Octavia E. Butler and Black Women’s Archives at the End of the World    

Abstract. This essay argues for the critical importance of archives and archive-building in the life and work of Octavia E.Butler in the face of both real-world and imaginative narratives of apocalypse and species suicide. I read Butler’s Parable series and selected archival texts combining a Derridean understanding of the archive as both a “shelter” and an “authority”—an ongoing and unruly process as much as an object of study—and black feminist theory that imagines a “home place” for preserving authorial voice and agency. I read archival practice as central to the new generic term “visionary fiction” since it provides black women writers in particular a space to record their lives and voices in deliberate ways that allow different political and ontological possibilities for the future. Butler’s archive is vital to understanding her work.


Peter Paik

The Self Without Interest: The Return of Sacrifice in The Leftovers         

Abstract. While it is often said that the destruction of the world is easier to imagine than the end of capitalism, this essay reads The Leftovers by Tom Perrotta as a work of speculative fiction that explores the demise of the values that underpin the social order and economic system of bourgeois capitalism. The novel is set in a world that has experienced the mass disappearance of millions, in a manner that recalls the Rapture. The consequence of this supernatural catastrophe is to bring about a fundamental shift in values.

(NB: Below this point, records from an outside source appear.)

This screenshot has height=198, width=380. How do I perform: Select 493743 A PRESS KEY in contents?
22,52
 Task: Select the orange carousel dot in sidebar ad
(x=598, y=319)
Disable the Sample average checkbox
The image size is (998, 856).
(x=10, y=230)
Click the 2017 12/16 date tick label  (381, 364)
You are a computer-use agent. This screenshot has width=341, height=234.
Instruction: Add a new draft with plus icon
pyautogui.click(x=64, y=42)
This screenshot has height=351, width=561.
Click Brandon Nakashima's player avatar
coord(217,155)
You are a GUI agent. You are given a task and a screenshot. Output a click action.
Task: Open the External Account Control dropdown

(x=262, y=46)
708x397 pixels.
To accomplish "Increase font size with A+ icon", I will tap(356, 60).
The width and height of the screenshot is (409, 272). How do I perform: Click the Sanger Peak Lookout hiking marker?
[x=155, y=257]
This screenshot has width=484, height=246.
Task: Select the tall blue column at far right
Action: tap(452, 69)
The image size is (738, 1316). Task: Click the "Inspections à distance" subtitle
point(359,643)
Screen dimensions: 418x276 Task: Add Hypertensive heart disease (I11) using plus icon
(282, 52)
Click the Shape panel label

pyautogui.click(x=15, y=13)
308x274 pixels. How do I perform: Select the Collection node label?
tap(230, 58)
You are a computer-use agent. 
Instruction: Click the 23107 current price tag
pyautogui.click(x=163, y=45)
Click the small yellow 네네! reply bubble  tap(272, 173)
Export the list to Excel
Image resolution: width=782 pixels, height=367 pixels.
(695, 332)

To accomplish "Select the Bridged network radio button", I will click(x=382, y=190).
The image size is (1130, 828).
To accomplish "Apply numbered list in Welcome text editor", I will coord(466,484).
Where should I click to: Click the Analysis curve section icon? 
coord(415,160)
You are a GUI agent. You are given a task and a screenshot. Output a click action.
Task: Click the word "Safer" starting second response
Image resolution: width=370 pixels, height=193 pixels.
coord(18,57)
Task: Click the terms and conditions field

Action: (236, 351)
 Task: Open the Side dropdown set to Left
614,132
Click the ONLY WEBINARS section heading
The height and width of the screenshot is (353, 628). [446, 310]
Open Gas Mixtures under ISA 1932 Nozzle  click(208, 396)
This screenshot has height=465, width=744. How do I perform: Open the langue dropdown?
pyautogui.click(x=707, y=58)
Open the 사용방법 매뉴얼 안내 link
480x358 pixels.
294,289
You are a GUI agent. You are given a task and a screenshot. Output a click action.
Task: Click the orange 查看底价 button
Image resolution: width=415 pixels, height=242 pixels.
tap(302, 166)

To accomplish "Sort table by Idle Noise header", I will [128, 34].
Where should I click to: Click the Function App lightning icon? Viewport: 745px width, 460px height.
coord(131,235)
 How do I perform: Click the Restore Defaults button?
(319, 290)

The economic impulse that has long shaped suburban bourgeois life gives way to the will to sacrifice, portending the revival of archaic forms of religiosity with the disintegration of middle-class life. The characters in the novel find themselves overwhelmed and fascinated by strange and grotesque combinations of emotions, which lead them to act in ways that would have been unthinkable before the disaster. Drawing on the work of Nietzsche and Baudrillard, the essay examines how the deliberate negation of liberal values by the protagonists of the novel points to the arrival of a new, post-liberal age.